Quoi qu’il en soit, la loi du 20 août 2008 n’est plus vraiment contestée. Ce qui n’empêche évidemment pas les syndicats ayant frôlé la barre des 10 % lors des élections professionnelles d’en contester les résultats. « La jurisprudence ne fait que la préciser et ajuster cette loi sans la remettre en cause », estime Marcel Grignard, secrétaire national à la CFDT. « Je ne vois pas comment on pourrait revenir en arrière au milieu du gué, considère Bernard Valette, secrétaire national CFE-CGC. Invalider les élections nous placerait dans une situation kafkaïenne. Je n’ai jamais été favorable à cette loi ni à la position commune qui l’a précédée [texte signé le 10 avril 2008 par le Medef, la CGPME, la CGT et la CFDT]: cette façon de plaquer des mécanismes de démocratie politique sur la démocratie sociale me semble illusoire. » Mais, pour lui, le débat n’est plus là : « Le vrai problème du syndicalisme, c’est le manque d’adhérents. Tant qu’il vaudra mieux avoir sa carrière derrière soi pour s’engager, toute tentative de légitimer le syndicalisme n’aura aucun sens. »

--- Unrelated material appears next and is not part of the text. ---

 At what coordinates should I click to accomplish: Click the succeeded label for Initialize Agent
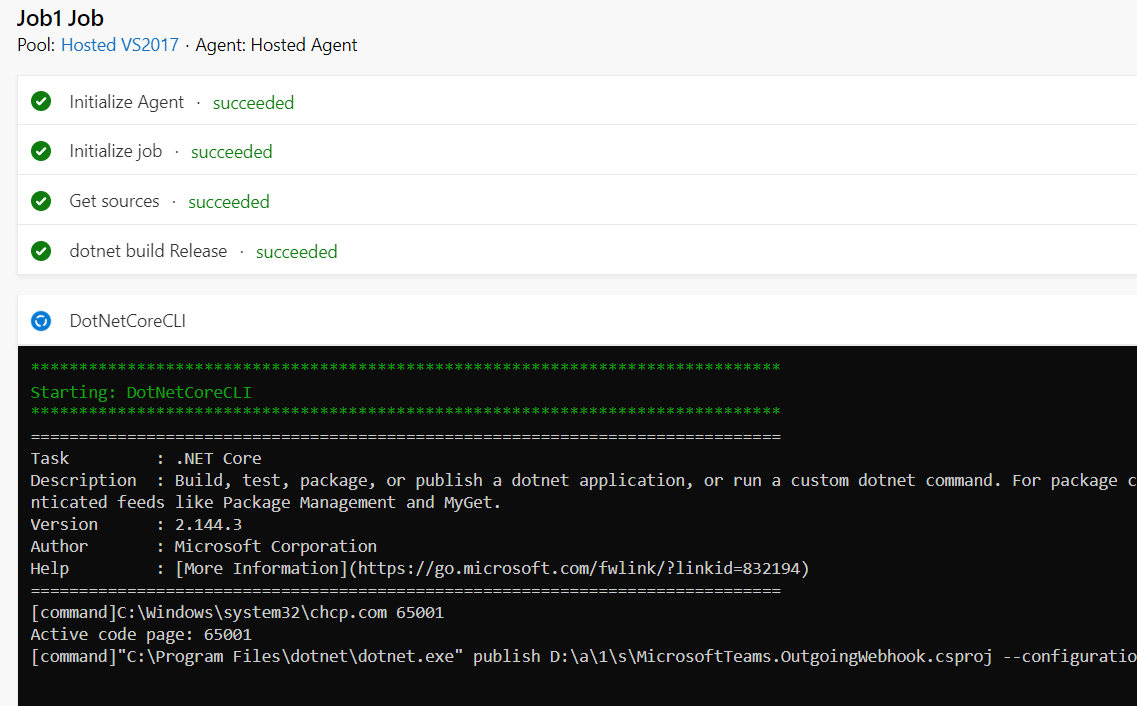253,102
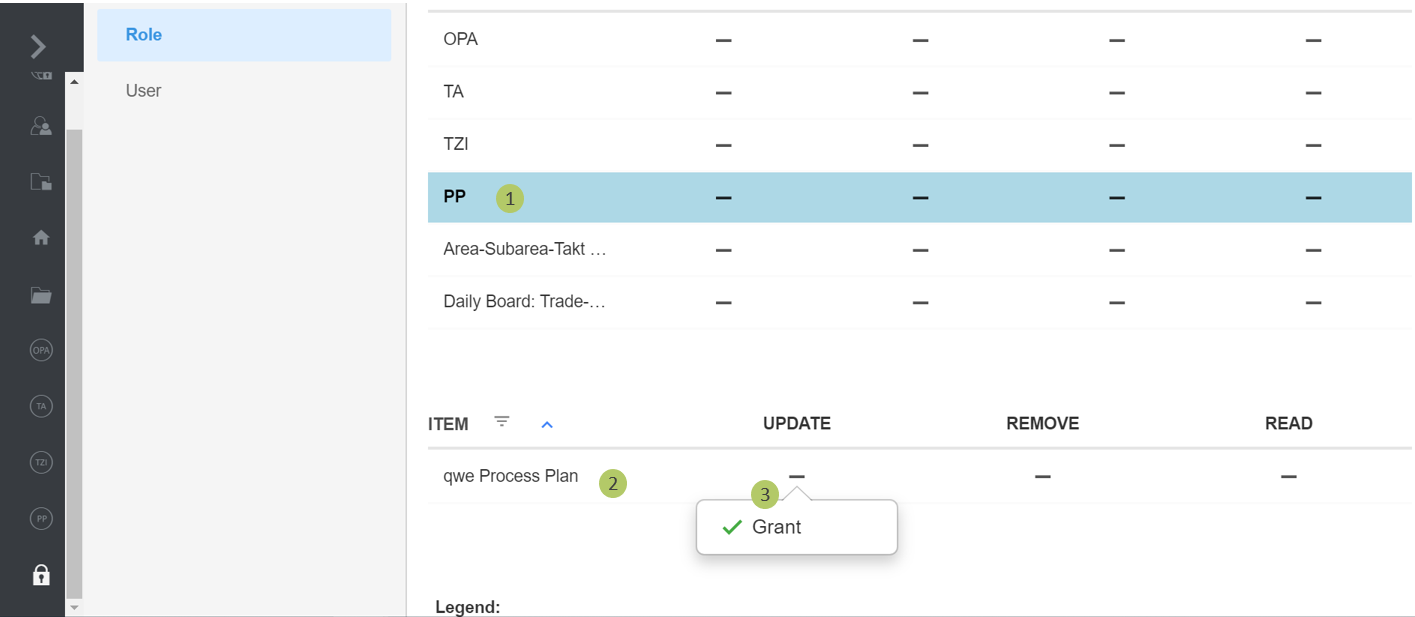Open the OPA module sidebar icon
The image size is (1415, 617).
coord(41,350)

À la CGT, on regarde également ailleurs : du côté des très petites entreprises, grandes oubliées du dialogue social. « C’est la principale lacune de la loi du 20 août 2008, estime Michel Doneddu. Il faudra bien finir par trouver des modalités pour représenter ces salariés. » Vu l’opposition farouche du Medef et, plus encore, de la CGPME, cela risque de prendre encore du temps…

S.G.

* Coauteure, avec Marie-Laure Morin et Yves Struillou, du Guide des élections professionnelles et des désignations de représentants syndicaux dans l’entreprise. Loi du 20 août 2008, éditions Dalloz, octobre 2009.